Seidman, Michael 1950-
Seidman, Michael 1950-
PERSONAL:
Born April 29, 1950, in Upper Darby, PA; son of Harry and Beatrice Seidman; children: Rachel. Education: Swarthmore College, B.A., 1972; University of Amsterdam, Ph.D., 1981.
ADDRESSES:
Office—Department of History, University of North Carolina at Wilmington, Wilmington, NC 28403-3297. E-mail—[email protected].
CAREER:
Writer. University of North Carolina at Wilmington, professor of history, 1990—.
AWARDS, HONORS:
Fellow of National Endowment for the Humanities, 1986-87, and American Council of Learned Societies, 1995-96; selection as "outstanding academic title," Choice, 2004, for Republic of Egos: A Social History of the Spanish Civil War.
WRITINGS:
Workers against Work: Labor in Barcelona and Paris during the Popular Fronts, University of California Press (Berkeley, CA), 1991.
Republic of Egos: A Social History of the Spanish Civil War, University of Wisconsin Press (Madison, WI), 2002.
Imaginary Revolution: Parisian Students and Workers in 1968, Berghahn Books (New York, NY), 2004.
Seidman's writings have been published in Japanese and Spanish.
SIDELIGHTS:
Michael Seidman told CA: "My first book, Workers against Work: Labor in Barcelona and Paris during the Popular Fronts, was a byproduct of the years 1979-82, when I lived in Paris. In the French capital I absorbed the critique of work produced by small groups of the extreme left who saw the essence of working-class revolutionary struggle in workers' resistance to wage labor; that is, absenteeism, lateness, sabotage, low productivity. In Workers against Work, I tempered this ultra-left utopianism with an awareness of the dilemmas of economic development and a sympathetic portrayal of those—whether anarchists, socialists, capitalists, or state managers—whose task was to make the workers produce efficiently during the Popular Front in Paris and the Spanish Revolution and Civil War in Barcelona. Thus, anarchists in Barcelona, like capitalists in Paris, were forced to take coercive measures to render workers more productive.
"Workers against Work continues to have an impact, outside and perhaps even within academia, where labor history has been dominated by the progressive model of the 'making" of the working class. Oaska Keizai Hoka University Press translated the work into Japanese in 1998; the University of California Press issued an electronic version in 1999; and Insubordinate Publications, a libertarian collective in Baltimore, produced a pirated paperback edition in 2001. Other anarchist groups and academic journals in England, France, Spain, and Germany have pirated and/or translated various chapters. Reviews by activists and other individuals appear sporadically on the Internet.
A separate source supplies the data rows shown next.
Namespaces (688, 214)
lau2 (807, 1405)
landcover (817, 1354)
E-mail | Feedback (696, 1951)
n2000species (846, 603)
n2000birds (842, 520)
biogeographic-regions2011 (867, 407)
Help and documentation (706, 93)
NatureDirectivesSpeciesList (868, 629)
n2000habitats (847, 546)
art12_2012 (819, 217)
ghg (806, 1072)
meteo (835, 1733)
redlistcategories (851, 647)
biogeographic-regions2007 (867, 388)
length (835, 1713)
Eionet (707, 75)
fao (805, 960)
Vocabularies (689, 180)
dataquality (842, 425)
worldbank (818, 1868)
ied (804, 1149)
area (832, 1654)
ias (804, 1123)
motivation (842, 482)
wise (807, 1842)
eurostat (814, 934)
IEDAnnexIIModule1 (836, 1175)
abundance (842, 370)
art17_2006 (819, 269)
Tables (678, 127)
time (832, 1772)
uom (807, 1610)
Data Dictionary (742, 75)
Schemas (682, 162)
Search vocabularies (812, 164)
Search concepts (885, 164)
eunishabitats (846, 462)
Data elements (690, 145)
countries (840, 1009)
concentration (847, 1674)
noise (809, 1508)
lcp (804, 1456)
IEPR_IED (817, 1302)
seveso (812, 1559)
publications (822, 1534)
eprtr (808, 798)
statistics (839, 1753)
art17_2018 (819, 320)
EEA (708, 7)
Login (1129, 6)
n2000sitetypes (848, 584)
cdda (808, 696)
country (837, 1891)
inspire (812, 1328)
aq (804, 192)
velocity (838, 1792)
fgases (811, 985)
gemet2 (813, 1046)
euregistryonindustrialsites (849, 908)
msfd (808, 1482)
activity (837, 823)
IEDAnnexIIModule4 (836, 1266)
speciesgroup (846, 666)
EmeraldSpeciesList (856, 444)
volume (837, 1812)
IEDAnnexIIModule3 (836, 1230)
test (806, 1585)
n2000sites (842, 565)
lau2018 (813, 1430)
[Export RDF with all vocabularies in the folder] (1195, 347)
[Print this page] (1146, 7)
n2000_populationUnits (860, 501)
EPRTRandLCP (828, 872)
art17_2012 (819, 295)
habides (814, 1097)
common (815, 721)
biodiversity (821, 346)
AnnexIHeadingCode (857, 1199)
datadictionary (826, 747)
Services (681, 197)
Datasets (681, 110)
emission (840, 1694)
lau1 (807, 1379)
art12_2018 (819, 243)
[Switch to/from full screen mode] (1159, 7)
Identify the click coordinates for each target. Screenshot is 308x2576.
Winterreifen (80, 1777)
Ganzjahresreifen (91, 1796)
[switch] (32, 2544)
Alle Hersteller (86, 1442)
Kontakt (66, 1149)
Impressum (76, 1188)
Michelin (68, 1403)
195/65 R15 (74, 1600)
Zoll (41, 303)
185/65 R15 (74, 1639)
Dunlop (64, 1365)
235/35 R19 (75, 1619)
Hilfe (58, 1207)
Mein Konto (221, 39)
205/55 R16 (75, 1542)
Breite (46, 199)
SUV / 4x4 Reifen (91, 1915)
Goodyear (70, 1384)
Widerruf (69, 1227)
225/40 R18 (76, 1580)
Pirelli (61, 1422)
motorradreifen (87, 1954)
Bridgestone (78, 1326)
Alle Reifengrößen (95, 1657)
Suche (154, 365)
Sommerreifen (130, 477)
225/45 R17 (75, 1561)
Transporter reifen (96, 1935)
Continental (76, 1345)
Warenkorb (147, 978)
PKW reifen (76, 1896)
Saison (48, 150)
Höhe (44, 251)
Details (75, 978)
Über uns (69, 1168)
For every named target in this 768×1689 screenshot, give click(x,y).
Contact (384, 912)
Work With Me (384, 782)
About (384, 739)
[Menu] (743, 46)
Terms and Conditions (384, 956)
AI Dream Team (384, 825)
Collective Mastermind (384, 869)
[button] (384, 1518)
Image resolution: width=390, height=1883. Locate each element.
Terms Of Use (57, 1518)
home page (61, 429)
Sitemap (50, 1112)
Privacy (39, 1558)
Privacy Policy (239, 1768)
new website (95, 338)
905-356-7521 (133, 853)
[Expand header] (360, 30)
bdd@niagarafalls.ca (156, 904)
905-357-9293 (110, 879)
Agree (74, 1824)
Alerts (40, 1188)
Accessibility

"French and European historiographical influences permeated my second book, Republic of Egos: A Social History of the Spanish Civil War. I realized that the historiography of the Spanish conflict was almost exclusively political and that a social history could change our understanding of both the civil war and the revolution. At the same time, I wanted to integrate anonymous and nonmilitant individuals into an academic social history that was dominated by class and gender concepts. I embarked upon an examination of the conflict between individuals and society in the Republican zone from 1936 to 1939, when price controls induced both peasants and anarchist/socialist agricultural collectives to return to self-sufficiency and thus starved the urban workers and Republican Army. Franco's Nationalists proved much more effective in feeding their troops and civilian population and eventually triumphed.
"The American Council of Learned Societies awarded me a fellowship to explore little-researched but essential documents on agriculture, food supply, and desertion in the archives of Avila and Salamanca. The book was rapidly translated into Spanish, and it has been reviewed favorably by major Spanish newspapers.
"My third book, Imaginary Revolution: Parisian Students and Workers in 1968, offers a Tocquevillian perspective on France in the year 1968. It questions whether the events of that year were as significant as French and foreign commentators have indicated. Culturally the student movement changed little that had not already been challenged and altered in the late fifties and early sixties. The workers' strikes led to fewer working hours and higher wages, but these reforms reflected the secular demands of the French labor movement. May is remarkable, not by the transformations it wrought, but by virtue of the revolutionary power that much of the French media and most French (and American) scholars have attributed to it."
BIOGRAPHICAL AND CRITICAL SOURCES:
PERIODICALS
Journal of Modern History, December, 2004, Paloma Aguilar, review of Republic of Egos: A Social History of the Spanish Civil War, p. 978.
Journal of Social History, winter, 2004, Monserrat Miller, review of Republic of Egos, p. 528.